Im Anschluss an den Brief, haben wir zu einem gemeinsamen Gespräch eingeladen. Dieses Gespräch fand am 19. April 2013 mit dem neuen Berliner Polizeipräsidenten, Klaus Kandt, in den Räumen des Evangelischen Kirchenkreises Neukölln statt. Text der Pressemitteilung vom 19. April 2013.

Rudow sieht bunt: Bericht von der Kundgebung gegen die NPD in Rudow vom 24. November 2012

Rudow sieht bunt: Bericht von der Kundgebung „Kein Raum für Nazis und Rassist_innen“ am 24.November 2012

Seit einigen Tagen mobilisiert die NPD für den 24. November 2012 zu einem Aufmarsch durch den südlichen Neuköllner Ortsteil Rudow. Die Demo richtet sich gegen eine geplante provisorische Unterkunft für Flüchtlinge, die für zwei Jahre in Containern auf einer Brachfläche in der August-Fröhlich-Straße/Kanalstraße untergebracht werden sollen. Die NPD versucht sich nun offenbar an die Spitze des völkischen Zuges zu setzen und fabuliert im Internet über „Lärm, Müll und Kriminalität“ und gibt sich besorgt um Rudows „dörflichen Charakter“.

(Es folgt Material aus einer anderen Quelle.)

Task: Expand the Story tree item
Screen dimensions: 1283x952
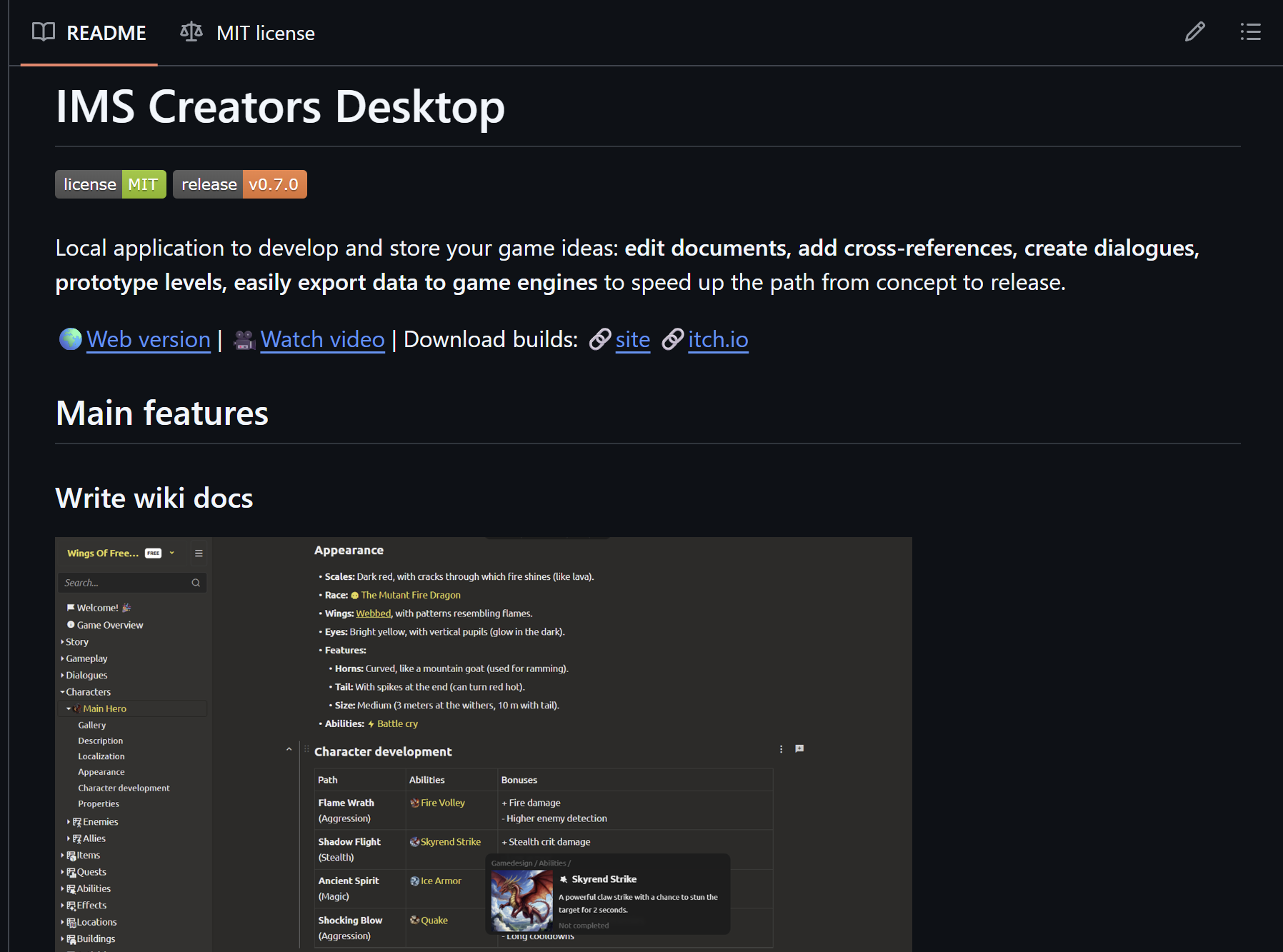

Der Bezirk Neukölln heißt Flüchtlinge willkommen! Wir solidarisieren uns mit den Menschen, die es auf ihrer Flucht in die militärisch abgeschottete „Festung Europa“ geschafft haben. Sie sollen auch in Neukölln eine menschenwürdige Unterbringung sowie eine Anbindung an soziale und medizinische Strukturen bekommen. Wir fordern die Verantwortlichen der Bezirksämter und des Berliner Senats auf, konstruktive Lösungen zu finden, um den Konflikt nicht auf dem Rücken der Flüchtlinge auszutragen!

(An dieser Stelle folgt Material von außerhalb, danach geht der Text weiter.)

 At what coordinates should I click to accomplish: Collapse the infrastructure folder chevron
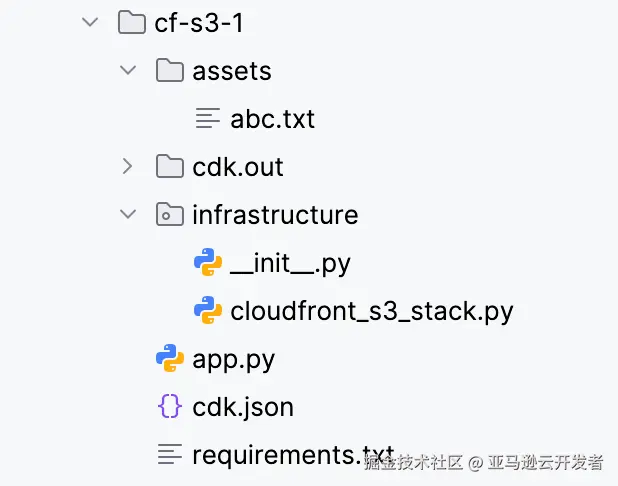127,214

Unsrem Aufruf folgten zahlreiche Engagierte! Kundgebungen verschiedener Bündnis-Akteure wurden rund um die Rudower Spinne angemeldet mit dem Ziel, einen Ring um die NPD- Kundgebung zu schließen und lautstark und bunt zu stören. Gemeinsam mit vielen Engagierten aus dem Bezirk ist dies auch gelungen und die etwa 60 NPD-Aktivisten,  brachen ihre Veranstaltung, nicht zuletzt wegen der zahleichen Engagierten, die ihnen den Weg versperrten, und in Ermangelung einer praktikablen Ausweichroute, ihre Demonstration ab.

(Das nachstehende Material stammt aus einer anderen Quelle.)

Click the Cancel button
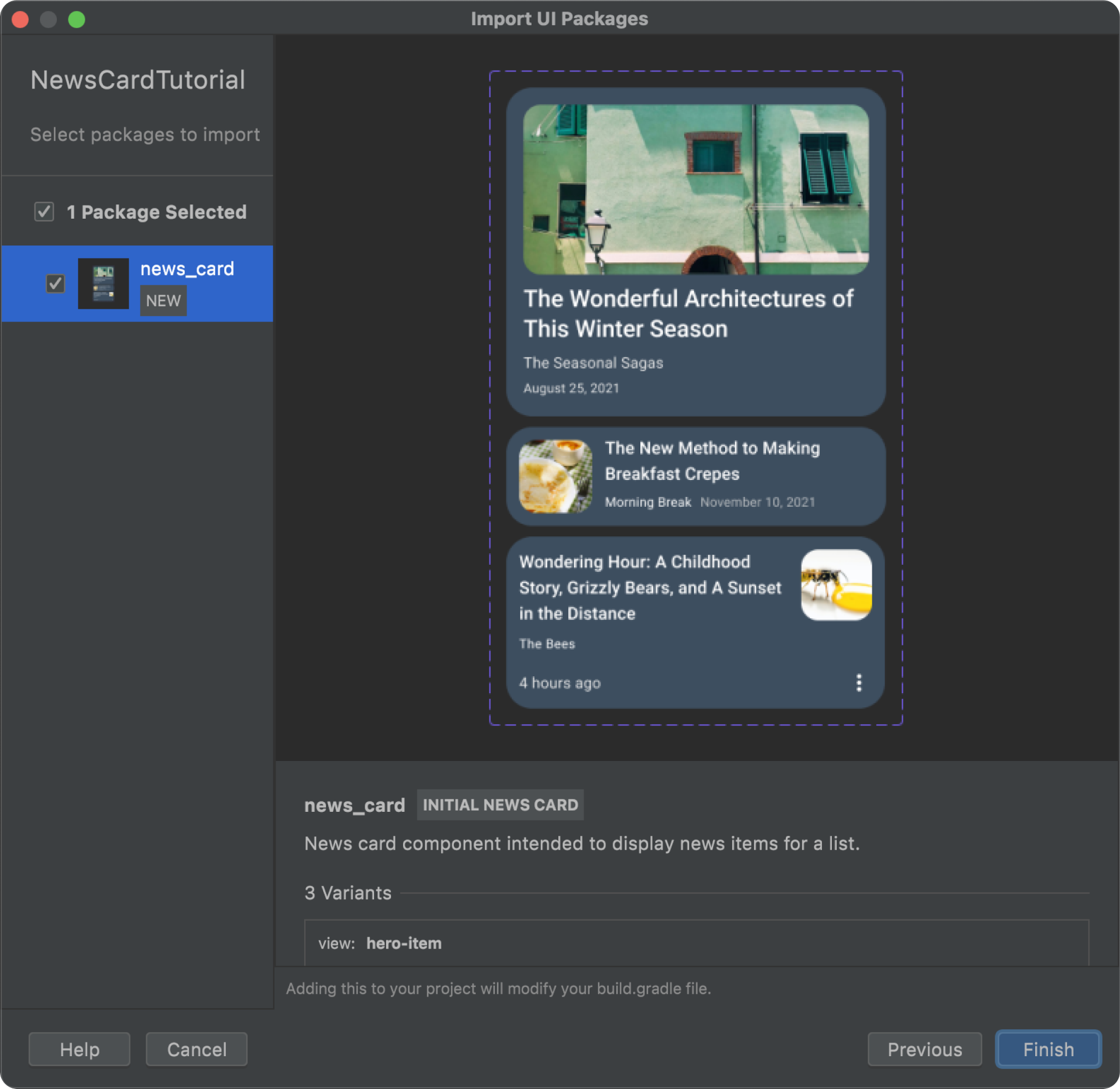The height and width of the screenshot is (1089, 1120). [x=197, y=1048]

Fotos zur Kundgebung finden sich unter www.flickr.com und ebenso hier: www.flickr.com

Auszeichnung mit dem Band für Mut und Verständigung 2012

Verleihung Band für Mut und Verständigung am 11. Juni 2012

Gemeinsam mit dem Neuköllner Kreisverband der Falken, ist das Bündnis Neukölln mit dem „Band für Mut und Verständigung“ ausgezeichnet worden. Bei einem Empfang in der Potsdamer Staatskanzlei am 11. Juni 2012 überreichte der Brandenburger Ministerpräsidenten, Mattias Platzeck (SPD), den Preis an Vertreter_innen der Falken und des Bündnisses.  Der Preis wird jährlich vom „Bündnis der Vernunft gegen Gewalt und Ausländerfeindlichkeit“ an Menschen aus Berlin und Brandenburg, die durch ihr mutiges Eingreifen Mitbürgerinnen und Mitbürger vor rassistischer Gewalt beschützt haben oder die durch ihre langjährige engagierte ehrenamtliche Arbeit zur interkulturellen und sozialen Verständigung beitragen.